Step One: Checking In With Your Body

The first and fundamental component of eating intuitively is to eat when you’re hungry and to eat until you’re full. You want to learn to become aware of your body. What does it want and need and when does it need it?

Start asking questions. Consider checking in with your body on an hourly basis.

Assess hunger. Ask yourself, am I hungry? Learn to recognize what hunger feels like. It can take some time to get used to this feeling. Most people wait until they’re famished or they just eat by the clock. Start learning your hunger signals. And honor them by eating when you feel them.

Assess fullness. Ask yourself, “Am I beginning to feel full?” It takes your body a full 20 minutes to send this message. If you gobble down your food, you’re not going to get the signal until long after you’ve finished eating. This means that you may miss the signs. So part of learning to assess fullness is to slow down when you’re eating.

It’s also a balancing act because you want to stop eating before you feel full. Again, this can take some time to learn. As you eat your meals over the next week, pause several times during the meal and tune into your body and your digestive system. How does it feel? Is it full? What does “full” feel like? What does almost full feel like?

Assess Cravings. Start asking yourself why you’re craving a food or avoiding a food. Awareness is as much mental as it is physical. It’s important to learn your triggers. We talked about emotional eating earlier. Emotions and your mental state help you make decisions about your food.

When you find yourself craving a snack, ask yourself why you’re craving it. We’re not suggesting that you judge your reasons for wanting a particular food, only that you become aware of your reasons. There’s strength and power in knowing that you want a cookie because you’re stressed. You can then make an educated decision about that cookie. You might have it. You might not but at least you’re eating with awareness. As you go through your day and you find yourself thinking about food or craving a particular food, ask yourself why you want it. You’ll be amazed at some of the answers you uncover.

Step Two: Stock Your Shelves

Take a trip through your home including your pantry, cupboards, and refrigerator. Consider removing the items that you want to cut back on. You might not throw them away but put them somewhere out of sight. They’ll be less tempting to you and you’ll have to be intentional when you eat them. For example, put the cookies in your laundry room cupboard or on a high shelf somewhere.

Then, stock your home with healthy options that you enjoy eating. Start looking for delicious recipes and fun and tasty foods. Remember that eating is supposed to be enjoyable.

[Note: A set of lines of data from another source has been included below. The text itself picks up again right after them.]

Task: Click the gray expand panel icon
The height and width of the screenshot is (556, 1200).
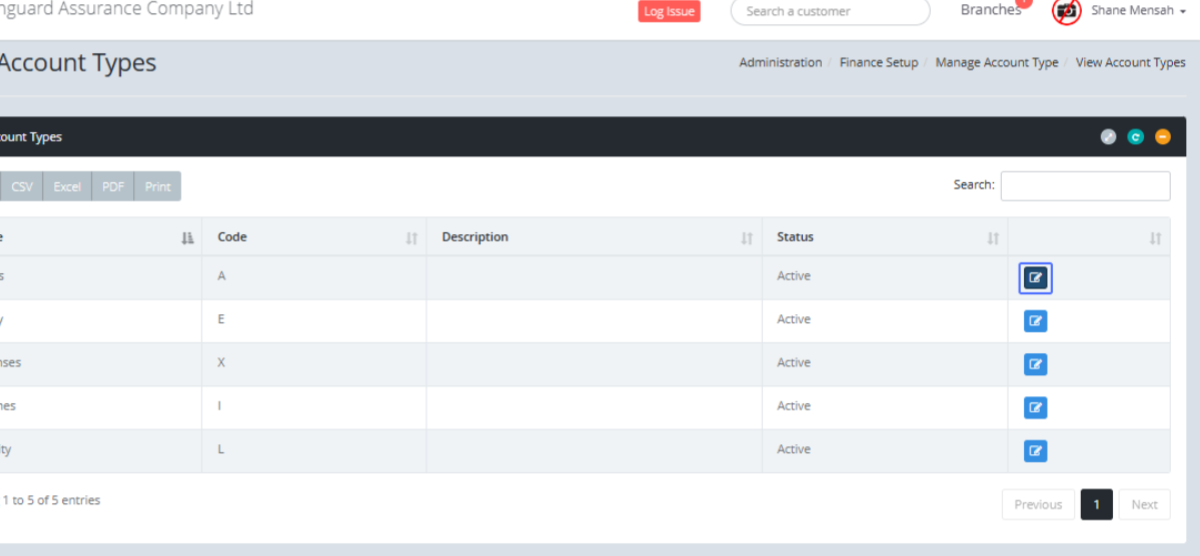Action: pos(1108,137)
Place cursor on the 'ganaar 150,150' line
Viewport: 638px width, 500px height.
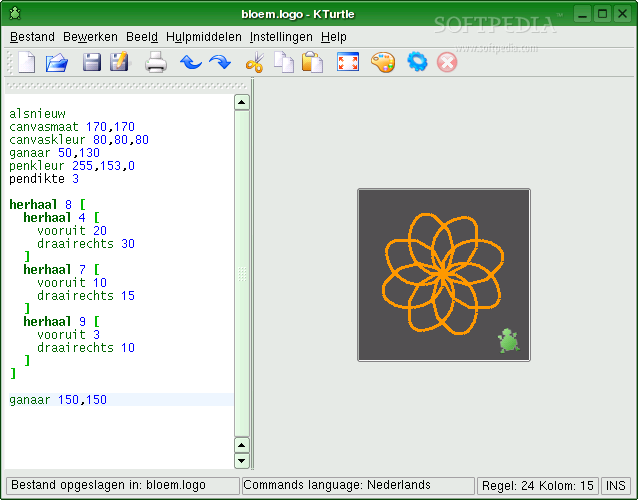pos(58,400)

Step Three: Find Alternatives

There will be challenges to your intuitive eating process. There will be times when stress, fatigue, and pressure from the outside world will influence your eating choices. This is okay. It’s a learning process. The goal is to begin to identify alternatives for these challenges. Remember that alternatives can be anything that works for you. If you eat unconsciously when you’re stressed, you might find that listening to a song or looking at a funny cat video does the trick.

It’s important to understand and to fully embrace that intuitive eating is a process. It’s about relaxing a bit and learning to feed your body the way it needs to be fed. Instead of listening to the outside world and your negative and limiting thoughts about food and your body, you listen to your body and respect all that it does and will do for you.

Your body is amazing and it can show you how to eat right for you. Start listening to it. Tune everything out and enjoy the tremendous benefits of intuitive eating.